Your task: For this exercise, output the entries below exactly from the line that holds "This screenshot has height=342, width=685." to the line that holds "Task: Click the question mark help icon", both ends included. No pictures belong in the copy.
[[ Data for this exercise, beginning ]]
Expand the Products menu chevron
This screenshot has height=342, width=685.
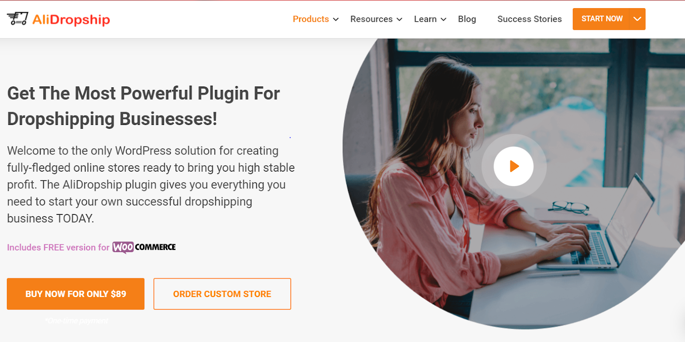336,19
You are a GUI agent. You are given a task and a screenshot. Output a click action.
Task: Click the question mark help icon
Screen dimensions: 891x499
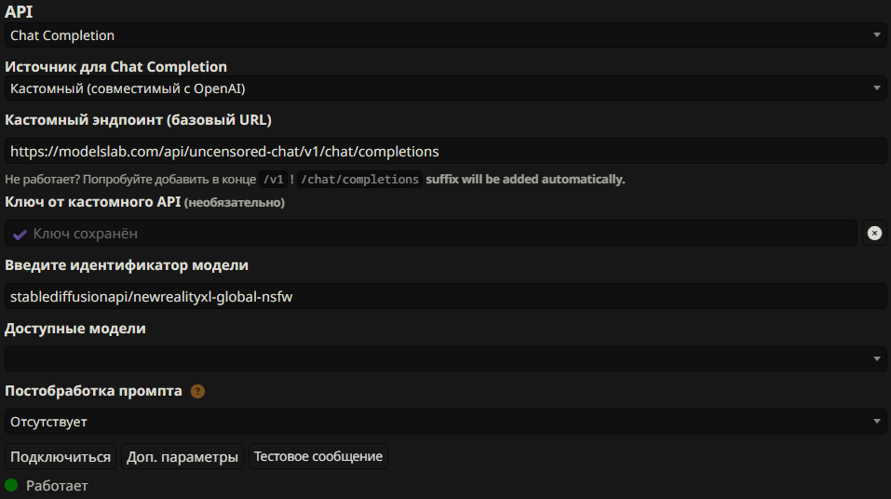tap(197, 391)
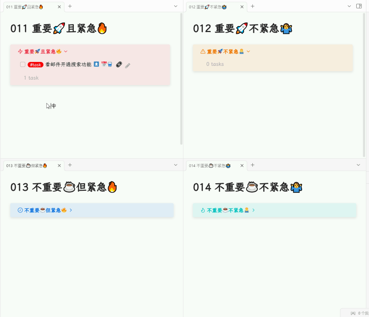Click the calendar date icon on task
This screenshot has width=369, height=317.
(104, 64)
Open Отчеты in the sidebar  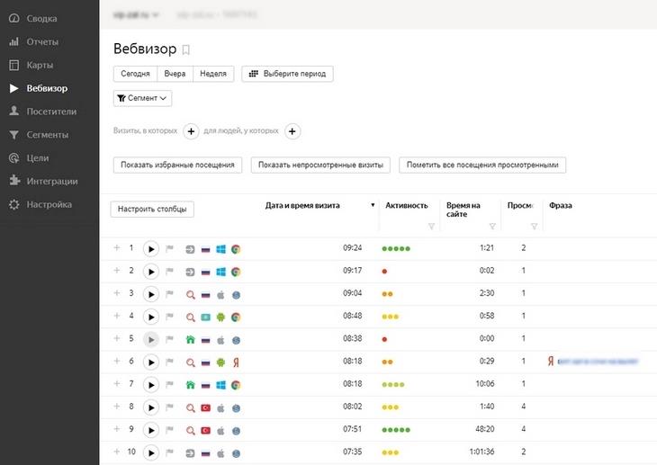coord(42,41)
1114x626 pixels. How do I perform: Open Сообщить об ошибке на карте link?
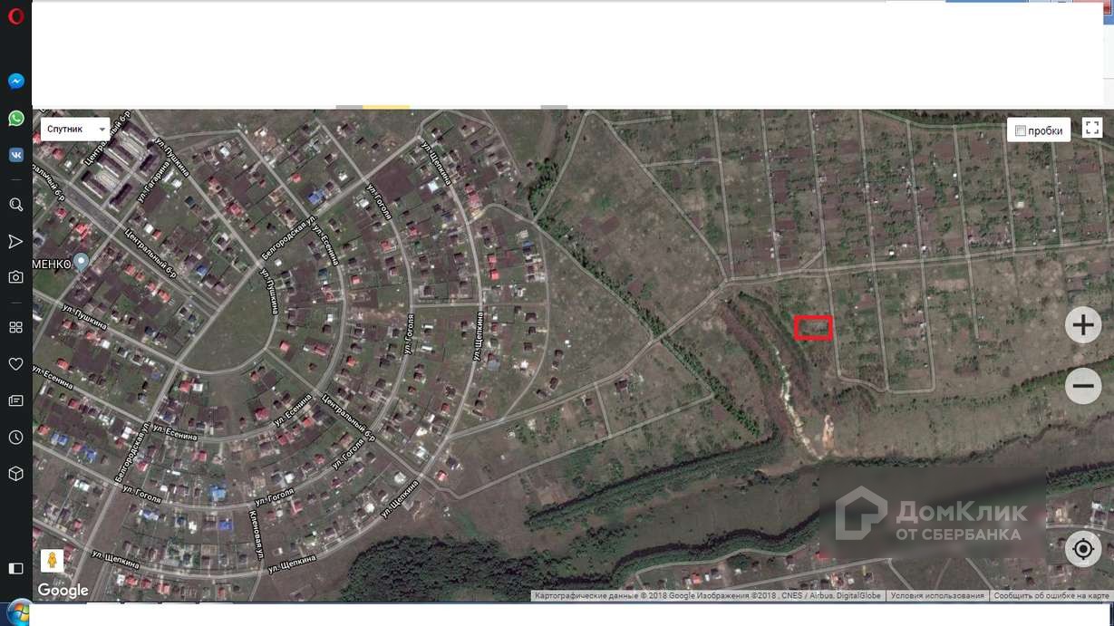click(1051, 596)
[[ Data for this exercise, end ]]
[[ Data for this exercise, beginning ]]
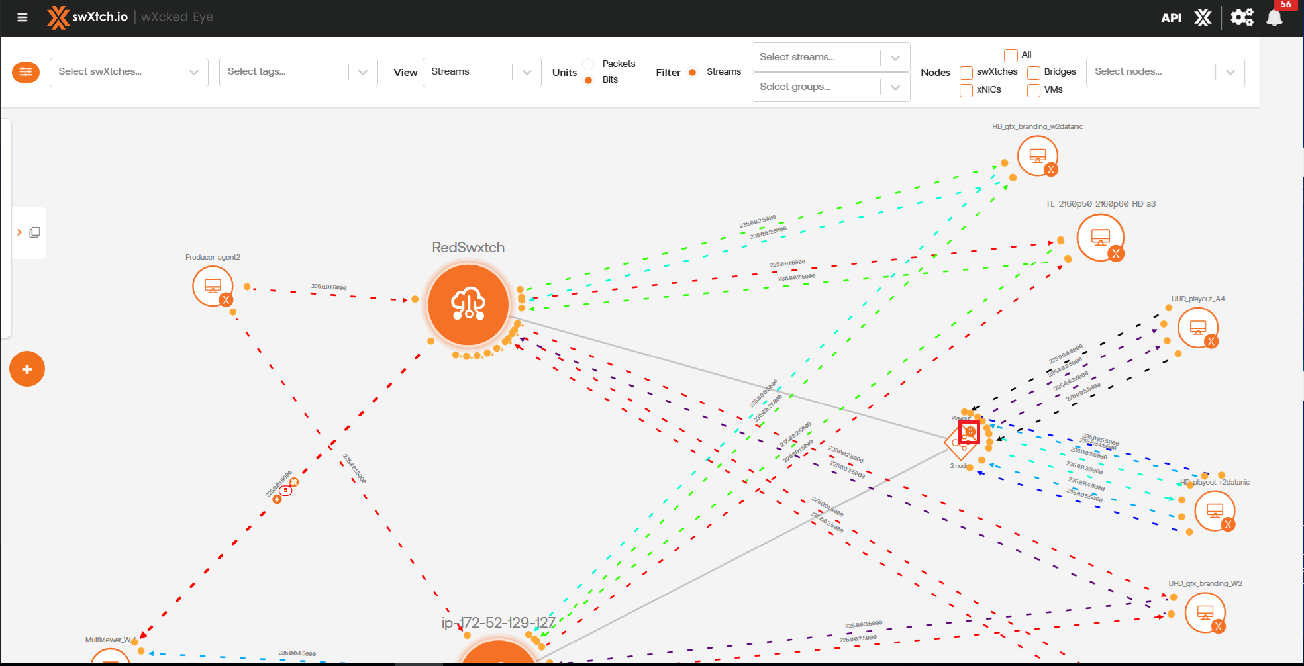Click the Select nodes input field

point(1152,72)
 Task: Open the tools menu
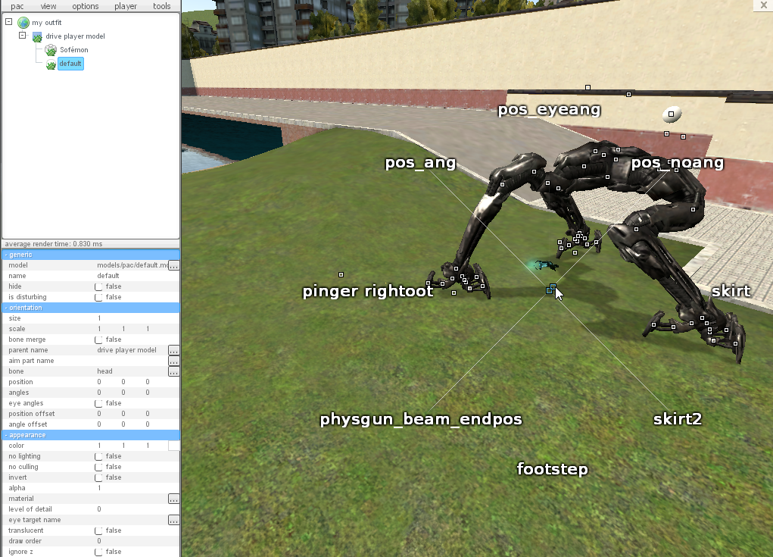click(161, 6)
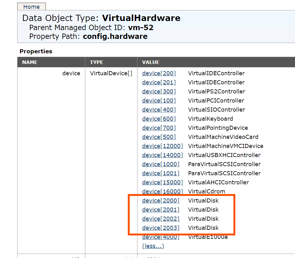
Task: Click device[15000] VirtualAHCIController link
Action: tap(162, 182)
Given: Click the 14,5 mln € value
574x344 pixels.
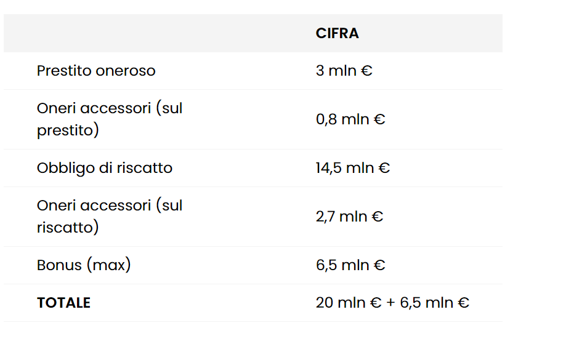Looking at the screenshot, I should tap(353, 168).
[[ Data for this exercise, end ]]
Result below:
This screenshot has height=342, width=685.
336,19
You are a GUI agent. You are given a task and a screenshot. Output a click action.
Task: Click the question mark help icon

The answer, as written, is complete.